» Required work: Find the line with "CD (774, 297)" in the records below. Copy it and every line after it, up to and including the line with "sova & slamak (520, 1878)".

=== Begin Enclosure ===

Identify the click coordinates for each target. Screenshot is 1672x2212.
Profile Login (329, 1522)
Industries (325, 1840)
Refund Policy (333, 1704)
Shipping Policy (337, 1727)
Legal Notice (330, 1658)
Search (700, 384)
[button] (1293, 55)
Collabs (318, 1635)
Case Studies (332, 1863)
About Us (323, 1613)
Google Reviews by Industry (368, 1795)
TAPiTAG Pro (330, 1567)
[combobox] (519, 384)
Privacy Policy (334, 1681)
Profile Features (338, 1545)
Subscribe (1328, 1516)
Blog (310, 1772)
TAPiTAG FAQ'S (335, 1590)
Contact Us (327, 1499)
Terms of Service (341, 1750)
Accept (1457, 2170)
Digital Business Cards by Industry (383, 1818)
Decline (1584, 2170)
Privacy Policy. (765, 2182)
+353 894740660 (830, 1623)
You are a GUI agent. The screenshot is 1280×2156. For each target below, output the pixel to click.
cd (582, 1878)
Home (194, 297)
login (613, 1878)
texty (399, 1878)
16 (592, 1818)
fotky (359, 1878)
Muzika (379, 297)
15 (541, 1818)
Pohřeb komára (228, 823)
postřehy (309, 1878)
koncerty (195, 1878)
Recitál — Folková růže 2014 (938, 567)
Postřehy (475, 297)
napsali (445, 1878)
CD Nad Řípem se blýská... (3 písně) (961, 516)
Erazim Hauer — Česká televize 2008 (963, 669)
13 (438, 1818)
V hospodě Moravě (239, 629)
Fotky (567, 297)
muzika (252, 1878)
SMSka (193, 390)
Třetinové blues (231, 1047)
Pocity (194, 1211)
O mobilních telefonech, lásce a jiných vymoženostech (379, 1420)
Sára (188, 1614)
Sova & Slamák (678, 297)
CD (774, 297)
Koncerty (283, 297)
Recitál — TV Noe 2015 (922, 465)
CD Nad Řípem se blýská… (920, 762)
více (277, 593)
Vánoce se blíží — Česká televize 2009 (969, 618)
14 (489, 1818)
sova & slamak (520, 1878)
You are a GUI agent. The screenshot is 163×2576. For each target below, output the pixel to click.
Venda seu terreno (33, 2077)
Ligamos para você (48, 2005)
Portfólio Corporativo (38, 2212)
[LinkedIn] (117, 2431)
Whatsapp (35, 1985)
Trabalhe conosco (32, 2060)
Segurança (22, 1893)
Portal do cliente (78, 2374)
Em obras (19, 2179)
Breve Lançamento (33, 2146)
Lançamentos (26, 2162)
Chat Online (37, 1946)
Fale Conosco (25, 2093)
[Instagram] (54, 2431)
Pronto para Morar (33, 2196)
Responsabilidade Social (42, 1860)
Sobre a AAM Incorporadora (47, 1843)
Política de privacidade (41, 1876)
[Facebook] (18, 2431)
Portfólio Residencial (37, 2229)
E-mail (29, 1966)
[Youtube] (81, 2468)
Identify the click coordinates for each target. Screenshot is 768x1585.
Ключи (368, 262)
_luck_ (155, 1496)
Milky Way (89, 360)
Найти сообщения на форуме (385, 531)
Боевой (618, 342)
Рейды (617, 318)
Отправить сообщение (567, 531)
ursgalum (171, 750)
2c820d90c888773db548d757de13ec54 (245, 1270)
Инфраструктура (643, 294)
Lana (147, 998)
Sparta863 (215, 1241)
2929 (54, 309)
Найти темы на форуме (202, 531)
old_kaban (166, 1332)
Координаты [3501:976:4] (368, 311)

=== End Enclosure ===

» Completed exercise:
CD (774, 297)
Koncerty (283, 297)
Recitál — TV Noe 2015 (922, 465)
CD Nad Řípem se blýská… (920, 762)
více (277, 593)
Vánoce se blíží — Česká televize 2009 (969, 618)
14 (489, 1818)
sova & slamak (520, 1878)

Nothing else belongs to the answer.